▸ Page excerpt
The matching is based on a number of factors, including qualifications, skills and location, but also focuses on providing a compatibility between caregivers and careseekers.

“A CNA’s relationship with the client fails if there is no foundation of compatibility,” VanHook said. “For example, we could send the most qualified caregiver with the highest level of integrity and skill into a client’s home, but if that client doesn’t share a common interest with the caregiver, it has great potential to flop.”

With this desired personal connection in mind, Home Care Assist asks caregivers a series of questions to find out their interests, and matches them with careseekers partly based on their responses. For example, caregivers may be asked if they like to play games or cards, if they enjoy history or like to read. Caregivers respond on a five-point scale to avoid “yes” or “no” answers.

Beyond the Agency

Careseekers pay Home Care Assist for access to its caregiver database for a 15-day, 30-day and 90-day pass. When it comes to paying for care, however, Home Care Assist “steps aside” after enabling the connection, said VanHook. With pay negotiated between caregiver and careseeker, there is “usually a cost savings to the careseeker and a pay increase for the caregiver,” he said.

The platform taps into a fundamental desire of the aging Boomer population, VanHook alleges, as this generation seeks greater control of their own health and care.

It also seems to bring transparency to a type of caregiving that is already going on in the industry: direct-to-consumer. Home Care Assist also claims that the platform’s direct hiring results in 25% to 40% higher pay for caregivers, on average.

▸ Information shown
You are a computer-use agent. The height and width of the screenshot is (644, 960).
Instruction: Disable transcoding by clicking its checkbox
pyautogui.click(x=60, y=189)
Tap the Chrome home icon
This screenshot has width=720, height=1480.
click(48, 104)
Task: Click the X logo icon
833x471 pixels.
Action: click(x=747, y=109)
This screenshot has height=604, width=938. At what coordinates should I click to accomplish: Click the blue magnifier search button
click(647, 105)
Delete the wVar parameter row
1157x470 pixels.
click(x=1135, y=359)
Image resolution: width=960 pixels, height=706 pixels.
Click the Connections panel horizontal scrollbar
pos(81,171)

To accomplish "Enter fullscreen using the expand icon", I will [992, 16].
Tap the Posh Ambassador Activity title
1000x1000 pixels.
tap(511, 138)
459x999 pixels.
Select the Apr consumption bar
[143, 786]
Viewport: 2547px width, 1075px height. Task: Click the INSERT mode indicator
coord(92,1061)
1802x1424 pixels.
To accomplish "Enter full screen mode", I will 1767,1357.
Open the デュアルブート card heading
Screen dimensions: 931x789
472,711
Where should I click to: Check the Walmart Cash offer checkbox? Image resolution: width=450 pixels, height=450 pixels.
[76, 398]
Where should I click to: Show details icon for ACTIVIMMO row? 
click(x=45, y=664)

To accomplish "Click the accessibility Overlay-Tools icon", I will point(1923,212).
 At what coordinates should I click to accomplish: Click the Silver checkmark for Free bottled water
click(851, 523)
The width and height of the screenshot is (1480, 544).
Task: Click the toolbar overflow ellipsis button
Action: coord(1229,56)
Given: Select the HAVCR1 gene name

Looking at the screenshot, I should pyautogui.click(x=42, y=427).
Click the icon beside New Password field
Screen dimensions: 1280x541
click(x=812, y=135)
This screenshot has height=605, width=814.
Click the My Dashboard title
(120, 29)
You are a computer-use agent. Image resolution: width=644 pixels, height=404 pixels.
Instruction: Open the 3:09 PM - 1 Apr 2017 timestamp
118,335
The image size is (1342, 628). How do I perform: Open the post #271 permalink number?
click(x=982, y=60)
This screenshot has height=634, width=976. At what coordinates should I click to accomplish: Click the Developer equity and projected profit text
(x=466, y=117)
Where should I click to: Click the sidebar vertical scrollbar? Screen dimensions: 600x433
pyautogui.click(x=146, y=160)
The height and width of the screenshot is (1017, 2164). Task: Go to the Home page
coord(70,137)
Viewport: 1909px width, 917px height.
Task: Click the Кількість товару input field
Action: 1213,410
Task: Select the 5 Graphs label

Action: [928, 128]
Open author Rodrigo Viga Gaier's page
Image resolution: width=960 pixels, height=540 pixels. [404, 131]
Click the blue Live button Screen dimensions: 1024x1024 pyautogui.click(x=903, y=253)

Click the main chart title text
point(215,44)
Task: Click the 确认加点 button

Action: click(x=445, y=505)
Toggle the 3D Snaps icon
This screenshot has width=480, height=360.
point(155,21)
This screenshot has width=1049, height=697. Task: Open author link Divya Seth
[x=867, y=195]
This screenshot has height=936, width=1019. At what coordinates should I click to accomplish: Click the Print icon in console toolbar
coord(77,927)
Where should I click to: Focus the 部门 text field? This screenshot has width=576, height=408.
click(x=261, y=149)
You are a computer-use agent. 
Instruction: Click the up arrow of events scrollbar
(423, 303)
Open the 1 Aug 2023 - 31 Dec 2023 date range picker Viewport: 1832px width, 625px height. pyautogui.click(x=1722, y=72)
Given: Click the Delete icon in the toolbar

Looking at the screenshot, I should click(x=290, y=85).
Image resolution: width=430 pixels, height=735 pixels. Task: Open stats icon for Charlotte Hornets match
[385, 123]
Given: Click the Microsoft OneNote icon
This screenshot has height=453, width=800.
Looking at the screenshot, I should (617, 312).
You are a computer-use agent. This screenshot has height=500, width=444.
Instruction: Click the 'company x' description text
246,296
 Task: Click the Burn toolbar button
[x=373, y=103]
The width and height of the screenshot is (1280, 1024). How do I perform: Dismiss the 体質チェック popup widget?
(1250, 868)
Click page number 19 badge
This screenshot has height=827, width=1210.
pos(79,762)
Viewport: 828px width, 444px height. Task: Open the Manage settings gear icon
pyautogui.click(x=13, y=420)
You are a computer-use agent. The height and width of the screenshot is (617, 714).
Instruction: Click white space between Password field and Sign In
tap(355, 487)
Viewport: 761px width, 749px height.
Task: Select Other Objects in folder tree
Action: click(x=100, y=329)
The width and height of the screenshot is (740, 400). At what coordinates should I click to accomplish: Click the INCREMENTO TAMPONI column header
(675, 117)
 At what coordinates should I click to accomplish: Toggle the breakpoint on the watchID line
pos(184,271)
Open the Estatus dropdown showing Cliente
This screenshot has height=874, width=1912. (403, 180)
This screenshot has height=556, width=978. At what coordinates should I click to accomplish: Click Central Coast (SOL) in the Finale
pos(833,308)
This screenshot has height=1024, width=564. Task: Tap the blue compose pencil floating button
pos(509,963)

▸ Problems to solve
1. According to the Home Care Assist article, what scale do caregivers use to answer the interest questions?
2. Pick up the Home Care Assist article after its final sentence and continue it.
The material is separate from the Home Care Assist article and does not relate to it.

▸ Solved problems
1. A five-point scale.

2.
“Since caregivers are not working through an agency in the Home Care Assist model, the ‘middle man’ is eliminated and caregivers can potentially negotiate a higher pay rate than what an agency could afford to pay them,” VanHook said. “It’s a matter of direct pay.”

However, careseekers and caregivers are responsible to consider their own tax implications of direct hiring.

Home Care Assist verifies credentials as it recruits caregivers for the platform, and currently sees a lot of traffic from certified nursing assistants and people interested in companion care. Down the road, the company would like to expand into other service areas, such as occupational therapy, speech therapy and physical therapy.

Currently, Home Care Assist has more than 2,000 registered caregivers in its database, and numbers are increasing each day, according to VanHook. Over the coming months, the company also plans to expand its presence throughout the Southeast.